If Elixir’s treatment of _ causes issues, you can use wildcard() explicitly:
# These are equivalent inside a rule body:
# not_ married(P, _)
# not_ married(P, wildcard())
7. Constraints — Comparison, Arithmetic, Type Predicates
Constraints filter or compute values within rule bodies. They are written as named predicates.
Comparison constraints
Compare bound values: eq, neq, gt, gte, lt, lte.
defmodule HighEarners do
use ExDatalog.Schema
relation :income do
field :person, :atom
field :salary, :integer
end
relation :high_earner do
field :person, :atom
end
fact income(:alice, 150_000)
fact income(:bob, 50_000)
fact income(:carol, 200_000)
fact income(:dave, 100_000)
rule high_earner(P) do
income(P, S)
gt(S, 100_000)
end
end
{:ok, knowledge} = HighEarners.materialize()

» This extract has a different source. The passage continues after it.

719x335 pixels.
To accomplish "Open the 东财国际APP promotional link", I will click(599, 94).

ExDatalog.Knowledge.get(knowledge, "high_earner") |> MapSet.to_list()
Arithmetic constraints
Compute new values: add, sub, mul, div. The third argument is a result variable that receives the computed value.
defmodule Compensation do
use ExDatalog.Schema
relation :salary do
field :person, :atom
field :base, :integer
end
relation :total_comp do
field :person, :atom
field :total, :integer
end
fact salary(:alice, 100)
fact salary(:bob, 80)
rule total_comp(P, T) do
salary(P, B)
add(B, 20, T)
end
end
{:ok, knowledge} = Compensation.materialize()
ExDatalog.Knowledge.get(knowledge, "total_comp") |> MapSet.to_list() |> Enum.sort()
Type predicates
Check value types: is_integer, is_binary, is_atom.
defmodule TypeFilter do
use ExDatalog.Schema
relation :value do
field :v, :any
end
relation :int_val do
field :v, :any
end
fact value(42)
fact value(:not_int)
rule int_val(V) do
value(V)
is_integer(V)
end
end
{:ok, knowledge} = TypeFilter.materialize()

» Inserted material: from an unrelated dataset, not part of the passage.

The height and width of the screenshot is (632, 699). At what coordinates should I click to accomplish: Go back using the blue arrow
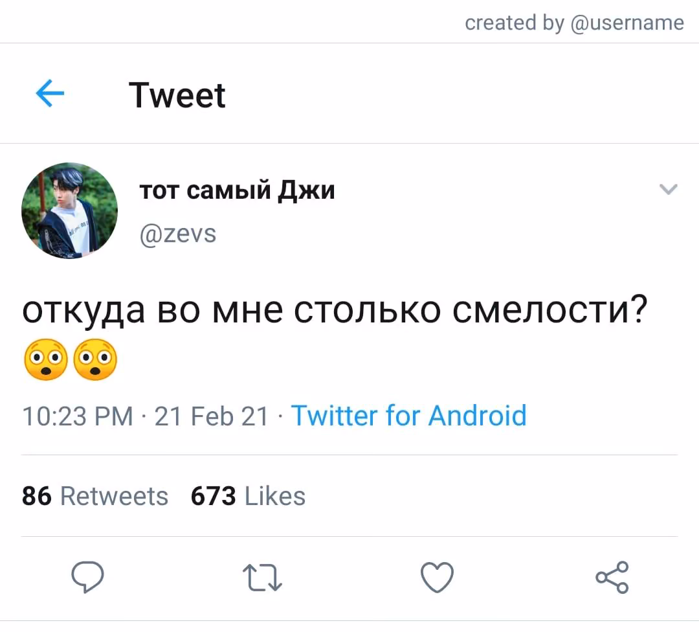click(50, 93)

ExDatalog.Knowledge.get(knowledge, "int_val") |> MapSet.to_list()
Equality and inequality
defmodule EqualityDemo do
use ExDatalog.Schema
relation :pair do
field :a, :atom
field :b, :atom
end
relation :same do
field :x, :atom
end
relation :different do
field :a, :atom
field :b, :atom
end
fact pair(:x, :x)
fact pair(:a, :b)
fact pair(:b, :a)
rule same(A) do
pair(A, B)
eq(A, B)
end
rule different(A, B) do
pair(A, B)
neq(A, B)
end
end
{:ok, knowledge} = EqualityDemo.materialize()
IO.puts("Same: #{inspect(MapSet.to_list(ExDatalog.Knowledge.get(knowledge, "same")))}")
IO.puts("Different: #{inspect(MapSet.to_list(ExDatalog.Knowledge.get(knowledge, "different")))}")
String and membership constraints
-
starts_with(var, "prefix")— filters strings that start with a prefix -
contains(var, "substring")— filters strings that contain a substring -
member(var, [:a, :b, :c])— filters values in a constant list
Full constraint reference
| Category | Operators |
|---|---|
| Comparison |
eq, neq, gt, gte, lt, lte |
| Arithmetic |
add, sub, mul, div |
| Type |
is_integer, is_binary, is_atom |
| String |
starts_with, contains |
| Membership |
member |
8. Aggregate Syntax Preview — Parsed but Not Executable
Aggregates have a parsed syntax but are not yet executable. Writing a rule with agg(:function, variable) triggers parsing, but materialization returns an error:
defmodule AggPreview do
use ExDatalog.Schema
relation :employee do
field :emp, :atom
field :dept, :atom
end
relation :employee_count do
field :dept, :atom
field :total, :any
end
facts :employee do
row :alice, :engineering
row :bob, :engineering
row :carol, :infra
end
# This rule parses but cannot be materialized yet.
# The agg/2 syntax is reserved for a future release (v0.6.0).
#
# rule employee_count(D, agg(:count, E)) do
# employee(E, D)
# end
end
Attempting to materialize a program containing aggregates will return:
# {:error, %ExDatalog.UnsupportedFeature{feature: :aggregates, planned_for: "v0.6.0"}}
The UnsupportedFeature struct can be inspected directly:
%ExDatalog.UnsupportedFeature{feature: :aggregates, planned_for: "v0.6.0"}
|> IO.inspect()
When aggregates land in a future release, the syntax will look like:
# rule employee_count(D, agg(:count, E)) do
# employee(E, D)
# end
Until then, you can compute aggregations in Elixir by querying materialized knowledge and post-processing the results.